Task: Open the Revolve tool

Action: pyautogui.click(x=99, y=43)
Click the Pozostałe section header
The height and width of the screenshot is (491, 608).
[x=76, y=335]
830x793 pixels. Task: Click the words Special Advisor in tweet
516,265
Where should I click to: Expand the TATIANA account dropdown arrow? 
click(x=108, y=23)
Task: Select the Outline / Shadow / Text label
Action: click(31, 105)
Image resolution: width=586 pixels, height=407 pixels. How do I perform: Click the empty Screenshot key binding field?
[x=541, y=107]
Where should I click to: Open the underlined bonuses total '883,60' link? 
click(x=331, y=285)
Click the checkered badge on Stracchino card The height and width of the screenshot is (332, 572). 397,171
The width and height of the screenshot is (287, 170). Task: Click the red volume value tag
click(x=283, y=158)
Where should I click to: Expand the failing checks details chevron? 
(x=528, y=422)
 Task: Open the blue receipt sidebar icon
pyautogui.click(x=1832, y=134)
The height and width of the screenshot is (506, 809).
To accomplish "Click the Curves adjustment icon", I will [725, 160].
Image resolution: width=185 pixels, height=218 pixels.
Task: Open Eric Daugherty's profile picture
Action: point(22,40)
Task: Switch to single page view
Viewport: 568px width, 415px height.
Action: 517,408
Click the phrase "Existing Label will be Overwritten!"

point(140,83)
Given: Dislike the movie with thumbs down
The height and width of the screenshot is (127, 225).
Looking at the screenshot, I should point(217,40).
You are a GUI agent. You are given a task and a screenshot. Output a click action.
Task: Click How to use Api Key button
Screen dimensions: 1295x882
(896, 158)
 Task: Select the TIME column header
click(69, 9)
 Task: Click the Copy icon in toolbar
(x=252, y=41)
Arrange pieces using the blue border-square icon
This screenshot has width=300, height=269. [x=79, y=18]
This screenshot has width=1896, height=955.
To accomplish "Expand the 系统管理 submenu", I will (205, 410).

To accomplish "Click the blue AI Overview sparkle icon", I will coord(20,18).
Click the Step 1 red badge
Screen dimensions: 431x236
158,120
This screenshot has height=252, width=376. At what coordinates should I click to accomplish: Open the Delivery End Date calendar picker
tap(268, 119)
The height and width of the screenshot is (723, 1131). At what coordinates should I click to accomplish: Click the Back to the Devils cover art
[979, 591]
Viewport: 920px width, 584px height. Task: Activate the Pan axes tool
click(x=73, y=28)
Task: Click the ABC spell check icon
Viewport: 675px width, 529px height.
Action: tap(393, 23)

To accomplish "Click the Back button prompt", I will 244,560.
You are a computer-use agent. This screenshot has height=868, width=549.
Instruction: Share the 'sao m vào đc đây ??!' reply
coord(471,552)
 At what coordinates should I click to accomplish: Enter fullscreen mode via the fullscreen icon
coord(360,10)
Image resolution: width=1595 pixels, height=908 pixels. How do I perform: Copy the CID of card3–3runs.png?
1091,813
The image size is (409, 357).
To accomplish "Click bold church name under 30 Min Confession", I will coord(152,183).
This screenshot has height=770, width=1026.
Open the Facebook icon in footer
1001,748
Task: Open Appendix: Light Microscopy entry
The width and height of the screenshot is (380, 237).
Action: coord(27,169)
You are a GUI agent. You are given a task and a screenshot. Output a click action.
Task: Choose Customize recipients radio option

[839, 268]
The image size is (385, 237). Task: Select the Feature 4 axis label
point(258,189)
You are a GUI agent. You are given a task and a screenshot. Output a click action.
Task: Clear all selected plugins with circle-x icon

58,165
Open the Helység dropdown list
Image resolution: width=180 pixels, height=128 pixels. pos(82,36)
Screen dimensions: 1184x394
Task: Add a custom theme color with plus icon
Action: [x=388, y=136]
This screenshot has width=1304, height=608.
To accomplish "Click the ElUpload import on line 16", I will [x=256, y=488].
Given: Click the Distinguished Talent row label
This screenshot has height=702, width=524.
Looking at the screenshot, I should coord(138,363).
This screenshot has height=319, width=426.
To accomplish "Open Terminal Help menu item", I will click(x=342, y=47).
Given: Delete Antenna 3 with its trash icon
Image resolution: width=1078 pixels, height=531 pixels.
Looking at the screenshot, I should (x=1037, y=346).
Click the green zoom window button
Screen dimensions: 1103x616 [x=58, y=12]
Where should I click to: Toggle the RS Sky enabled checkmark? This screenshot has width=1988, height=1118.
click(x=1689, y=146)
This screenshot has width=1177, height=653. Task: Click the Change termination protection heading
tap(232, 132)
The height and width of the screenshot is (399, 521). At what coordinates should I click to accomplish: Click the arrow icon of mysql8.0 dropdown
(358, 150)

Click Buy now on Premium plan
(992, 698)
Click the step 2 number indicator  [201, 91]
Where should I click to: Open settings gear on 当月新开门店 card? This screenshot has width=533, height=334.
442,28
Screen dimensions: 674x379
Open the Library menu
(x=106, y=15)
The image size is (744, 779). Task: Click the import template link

Stated goal: Convert every line of the records above into a numbered list, leaving out the blank lines.

Result:
1. Task: Open the Revolve tool
2. Action: pyautogui.click(x=99, y=43)
3. Click the Pozostałe section header
4. The height and width of the screenshot is (491, 608).
5. [x=76, y=335]
6. 830x793 pixels. Task: Click the words Special Advisor in tweet
7. 516,265
8. Where should I click to: Expand the TATIANA account dropdown arrow? 
9. click(x=108, y=23)
10. Task: Select the Outline / Shadow / Text label
11. Action: click(31, 105)
12. Image resolution: width=586 pixels, height=407 pixels. How do I perform: Click the empty Screenshot key binding field?
13. [x=541, y=107]
14. Where should I click to: Open the underlined bonuses total '883,60' link? 
15. click(x=331, y=285)
16. Click the checkered badge on Stracchino card The height and width of the screenshot is (332, 572). 397,171
17. The width and height of the screenshot is (287, 170). Task: Click the red volume value tag
18. click(x=283, y=158)
19. Where should I click to: Expand the failing checks details chevron? 
20. (x=528, y=422)
21.  Task: Open the blue receipt sidebar icon
22. pyautogui.click(x=1832, y=134)
23. The height and width of the screenshot is (506, 809).
24. To accomplish "Click the Curves adjustment icon", I will [725, 160].
25. Image resolution: width=185 pixels, height=218 pixels.
26. Task: Open Eric Daugherty's profile picture
27. Action: point(22,40)
28. Task: Switch to single page view
29. Viewport: 568px width, 415px height.
30. Action: 517,408
31. Click the phrase "Existing Label will be Overwritten!"
32. point(140,83)
33. Given: Dislike the movie with thumbs down
34. The height and width of the screenshot is (127, 225).
35. Looking at the screenshot, I should point(217,40).
36. You are a GUI agent. You are given a task and a screenshot. Output a click action.
37. Task: Click How to use Api Key button
38. Screen dimensions: 1295x882
39. (896, 158)
40.  Task: Select the TIME column header
41. click(69, 9)
42.  Task: Click the Copy icon in toolbar
43. (x=252, y=41)
44. Arrange pieces using the blue border-square icon
45. This screenshot has width=300, height=269. [x=79, y=18]
46. This screenshot has width=1896, height=955.
47. To accomplish "Expand the 系统管理 submenu", I will (205, 410).
48. To accomplish "Click the blue AI Overview sparkle icon", I will coord(20,18).
49. Click the Step 1 red badge
50. Screen dimensions: 431x236
51. 158,120
52. This screenshot has height=252, width=376. At what coordinates should I click to accomplish: Open the Delivery End Date calendar picker
53. tap(268, 119)
54. The height and width of the screenshot is (723, 1131). At what coordinates should I click to accomplish: Click the Back to the Devils cover art
55. [979, 591]
56. Viewport: 920px width, 584px height. Task: Activate the Pan axes tool
57. click(x=73, y=28)
58. Task: Click the ABC spell check icon
59. Viewport: 675px width, 529px height.
60. Action: tap(393, 23)
61. To accomplish "Click the Back button prompt", I will 244,560.
62. You are a computer-use agent. This screenshot has height=868, width=549.
63. Instruction: Share the 'sao m vào đc đây ??!' reply
64. coord(471,552)
65.  At what coordinates should I click to accomplish: Enter fullscreen mode via the fullscreen icon
66. coord(360,10)
67. Image resolution: width=1595 pixels, height=908 pixels. How do I perform: Copy the CID of card3–3runs.png?
68. 1091,813
69. The image size is (409, 357).
70. To accomplish "Click bold church name under 30 Min Confession", I will coord(152,183).
71. This screenshot has height=770, width=1026.
72. Open the Facebook icon in footer
73. 1001,748
74. Task: Open Appendix: Light Microscopy entry
75. The width and height of the screenshot is (380, 237).
76. Action: coord(27,169)
77. You are a GUI agent. You are given a task and a screenshot. Output a click action.
78. Task: Choose Customize recipients radio option
79. [839, 268]
80. The image size is (385, 237). Task: Select the Feature 4 axis label
81. point(258,189)
82. You are a GUI agent. You are given a task and a screenshot. Output a click action.
83. Task: Clear all selected plugins with circle-x icon
84. 58,165
85. Open the Helység dropdown list
86. Image resolution: width=180 pixels, height=128 pixels. pos(82,36)
87. Screen dimensions: 1184x394
88. Task: Add a custom theme color with plus icon
89. Action: [x=388, y=136]
90. This screenshot has width=1304, height=608.
91. To accomplish "Click the ElUpload import on line 16", I will [x=256, y=488].
92. Given: Click the Distinguished Talent row label
93. This screenshot has height=702, width=524.
94. Looking at the screenshot, I should coord(138,363).
95. This screenshot has height=319, width=426.
96. To accomplish "Open Terminal Help menu item", I will click(x=342, y=47).
97. Given: Delete Antenna 3 with its trash icon
98. Image resolution: width=1078 pixels, height=531 pixels.
99. Looking at the screenshot, I should (x=1037, y=346).
100. Click the green zoom window button
101. Screen dimensions: 1103x616 [x=58, y=12]
102. Where should I click to: Toggle the RS Sky enabled checkmark? This screenshot has width=1988, height=1118.
103. click(x=1689, y=146)
104. This screenshot has width=1177, height=653. Task: Click the Change termination protection heading
105. tap(232, 132)
106. The height and width of the screenshot is (399, 521). At what coordinates should I click to accomplish: Click the arrow icon of mysql8.0 dropdown
107. (358, 150)
108. Click Buy now on Premium plan
109. (992, 698)
110. Click the step 2 number indicator  [201, 91]
111. Where should I click to: Open settings gear on 当月新开门店 card? This screenshot has width=533, height=334.
112. 442,28
113. Screen dimensions: 674x379
114. Open the Library menu
115. (x=106, y=15)
116. The image size is (744, 779). Task: Click the import template link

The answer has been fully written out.